His father smiled gravely. ‘You have a good wife, and she shall support you in all things, as is her duty.’
Lord Goldbaum looked at Greta as he uttered this last part, and she felt the familiar dread seep back into her, like cold fog blowing into a warm room. She glanced at Albert and saw his jaw set with uneasy disquiet. That night she sat up in bed, waiting and hoping for his knock on her bedroom door. It did not come.
1913
I decide who’s a Jew.
Karl Lueger, Mayor of Vienna
ESTHER CHTEAU, PARIS, MARCH
The erasure of Clement from the House of Goldbaum required new partnership agreements to be drawn up between all the Houses. The senior members of the cousinhood were all in favour of a gathering of the family. At the beginning of March, on a cold morning when even the snowdrops seemed to shiver together beneath the plane trees, the Goldbaums gathered in the Blue Salon at the Esther Château. They greeted one another with gusto, the older ladies holding court upon the sofas, the gentlemen paying their respects in
English, French, German and here and there a scattering of Yiddish.

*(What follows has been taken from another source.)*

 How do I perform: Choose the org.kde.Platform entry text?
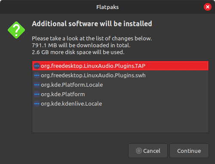point(63,94)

An assembly of the Goldbaums in such numbers only occurred once or twice in a generation, and everyone had been rehearsing one another’s names for some days. The men outnumbered the women by some margin. Wives attended only if they so wished and were not busy with their houses and their children. Sons who had graduated from the nursery were brought along, so they might observe the business that one day would be their lot. Greta considered the usefulness of this custom questionable, noting with amusement two boys no older than seven or eight, playing tiddlywinks in the corner and, on growing bored, firing the counters into unattended coffee cups. Daughters of marriageable age were brought so that they might see, and be seen by, prospective Goldbaum boys. Clement, alone of the men, had not been invited.

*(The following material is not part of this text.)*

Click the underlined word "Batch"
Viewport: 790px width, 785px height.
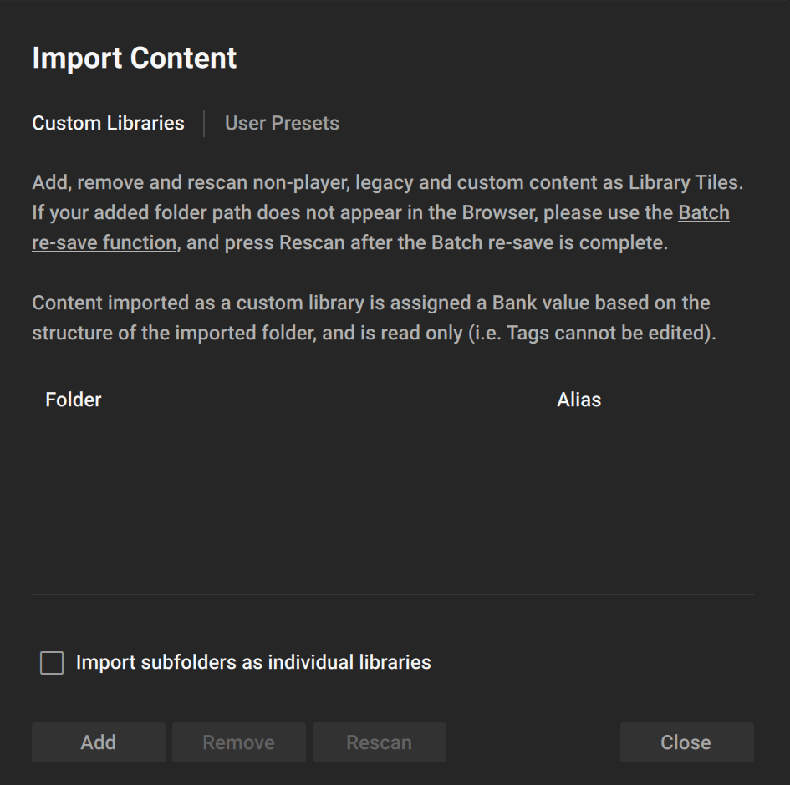[704, 213]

Greta was glad to see Edgar from Berlin and his sons David and Saul, and even more gratified that she remembered their names when she introduced them to Albert, whom they had never met. Edgar was the eldest of her father’s cousins and the only one to still wear a yarmulke beneath his bowler hat. He was serious-minded, scrupulously fair and one of the few Jews to whom the Kaiser himself paid attention.
The gentlemen laughed good-naturedly, and the women made pointed remarks on the trimness of Greta’s figure. If Greta had found the ladies of British society to be pushy, they were reticent compared to the Goldbaum women. The one relief was tinged with unexpected disappointment: her mother was unwell and had not come. She would have questioned Greta unflinchingly. Greta was relieved to avoid her mother’s inquisition, but found herself sad that the Baroness had been too ill to travel. The only recompense was seeing her father. He greeted her with a dry peck on her left cheek, and was taken aback when she pressed herself into his arms. He hesitated for a moment, before embracing her and patting her on the shoulder, pleased and awkward. She was seated beside him at luncheon, and they chattered in German, a treat in itself.